# HearthStone Sterling 8521 B-Vent (Direct Vent) Blower Add-On



## whereditgo (Oct 25, 2010)

Just picked up a used HearthStone Sterling 8521 B-Vent (Direct Vent) and would like to add a Blower.  

The manual (page 16) shows part number 95-57010 which is a 170 CFM blower priced around $300, approx 20" long  (there are two slots on ether side of the bottom of the stove about 6-7" long with a blower on each): 

http://www.transoceanltd.com/HearthStone/Sterling_BV_manual.pdf?File=Sterling_BV_manual.pdf 

Saw a similar style blower here, but only 12.8" long:

http://www.northlineexpress.com/itemdesc.asp?ic=5MT-32101

Is there anywhere to get it at a better price, or possible aftermarket that would work? 

Was possibly considering two smaller blowers (one on each side).

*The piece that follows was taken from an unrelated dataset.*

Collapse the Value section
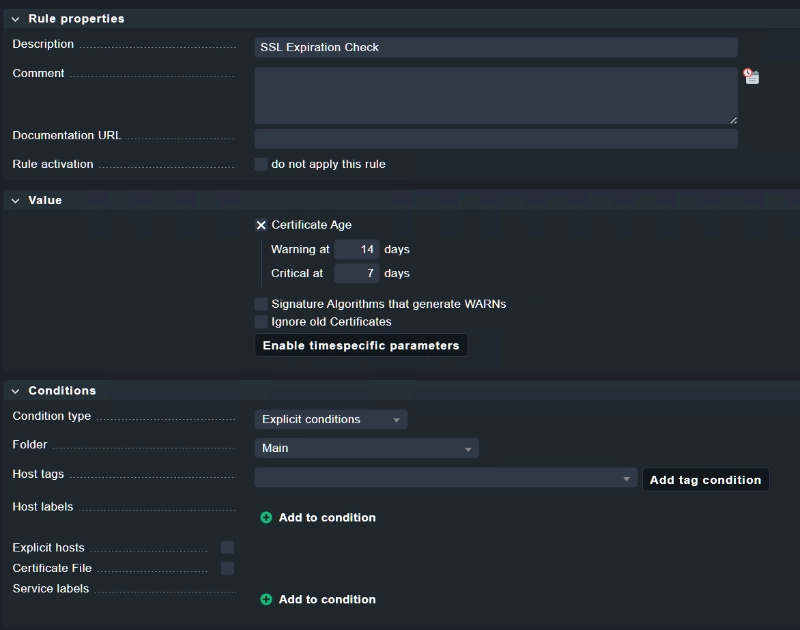The width and height of the screenshot is (800, 630). (x=16, y=201)
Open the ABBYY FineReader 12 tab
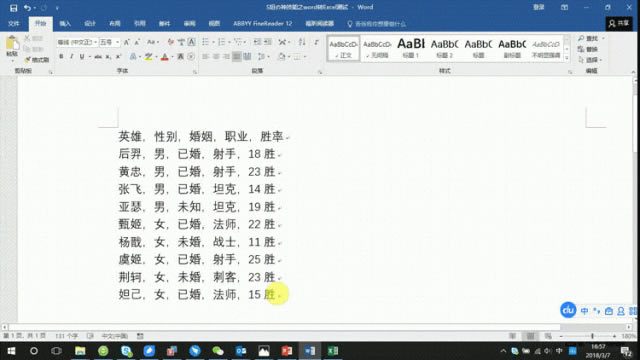 coord(262,24)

Thanks in advance for any help/assistance.


----------



## DAKSY (Oct 25, 2010)

First of all, your Sterling is EITHER a B-vent or a Direct Vent, not both.
B-vent units use air from your home for combustion & are natural draft appliances.
DV units take combustion air from outside the building envelope. 
Secondly, the Regency blower is very similar to the Hearthstone unit, 
& Regency sells them for $350+. 
If you can fabricate a bracket to mount it & make it work, give it a shot.


----------



## whereditgo (Oct 25, 2010)

Sorry about that, it is a B-vent (natural).


----------



## tamaraba (Dec 10, 2013)

whereditgo said:


> Just picked up a used HearthStone Sterling 8521 B-Vent (Direct Vent) and would like to add a Blower.
> 
> The manual (page 16) shows part number 95-57010 which is a 170 CFM blower priced around $300, approx 20" long  (there are two slots on ether side of the bottom of the stove about 6-7" long with a blower on each):
> 
> ...




I have the same problem. Did you ever find a solution?


----------